┌──
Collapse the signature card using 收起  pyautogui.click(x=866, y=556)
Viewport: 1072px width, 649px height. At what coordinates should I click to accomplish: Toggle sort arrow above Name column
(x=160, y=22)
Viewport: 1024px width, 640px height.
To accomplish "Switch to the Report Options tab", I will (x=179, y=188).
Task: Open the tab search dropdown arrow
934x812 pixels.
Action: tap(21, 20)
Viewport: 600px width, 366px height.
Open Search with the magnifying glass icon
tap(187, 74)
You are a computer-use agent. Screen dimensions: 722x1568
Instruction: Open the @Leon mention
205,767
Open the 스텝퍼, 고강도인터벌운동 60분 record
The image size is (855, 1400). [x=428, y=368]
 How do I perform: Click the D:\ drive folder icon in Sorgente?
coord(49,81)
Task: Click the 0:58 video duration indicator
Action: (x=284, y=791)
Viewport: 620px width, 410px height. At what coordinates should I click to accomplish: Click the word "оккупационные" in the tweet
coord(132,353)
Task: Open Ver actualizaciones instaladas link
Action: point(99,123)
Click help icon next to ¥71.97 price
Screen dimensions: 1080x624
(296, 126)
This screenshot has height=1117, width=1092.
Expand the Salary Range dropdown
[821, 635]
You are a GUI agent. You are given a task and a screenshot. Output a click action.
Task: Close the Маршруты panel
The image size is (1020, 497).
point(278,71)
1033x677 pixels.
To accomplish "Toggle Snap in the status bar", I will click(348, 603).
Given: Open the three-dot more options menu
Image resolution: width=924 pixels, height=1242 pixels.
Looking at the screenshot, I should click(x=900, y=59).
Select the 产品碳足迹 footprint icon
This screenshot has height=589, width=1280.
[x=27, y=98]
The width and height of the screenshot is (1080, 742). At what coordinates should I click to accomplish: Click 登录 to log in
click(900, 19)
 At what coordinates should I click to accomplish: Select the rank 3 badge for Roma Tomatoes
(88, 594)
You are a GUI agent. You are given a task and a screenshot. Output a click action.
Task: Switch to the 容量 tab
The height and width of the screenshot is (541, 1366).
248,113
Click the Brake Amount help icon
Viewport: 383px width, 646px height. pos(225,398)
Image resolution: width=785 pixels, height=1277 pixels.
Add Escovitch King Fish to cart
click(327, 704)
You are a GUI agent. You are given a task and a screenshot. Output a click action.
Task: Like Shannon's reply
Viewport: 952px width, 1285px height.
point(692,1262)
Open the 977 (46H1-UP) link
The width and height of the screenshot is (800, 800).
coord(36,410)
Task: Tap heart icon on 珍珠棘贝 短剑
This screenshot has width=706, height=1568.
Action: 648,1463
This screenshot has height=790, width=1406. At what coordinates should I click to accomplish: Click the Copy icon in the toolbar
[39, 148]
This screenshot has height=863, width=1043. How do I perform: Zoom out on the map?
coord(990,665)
└──
_TRY IT_
Please go line by line through the records above, copying each one that holds the string "Switch".

_SOLVED PROBLEM_
To accomplish "Switch to the Report Options tab", I will (x=179, y=188).
Task: Switch to the 容量 tab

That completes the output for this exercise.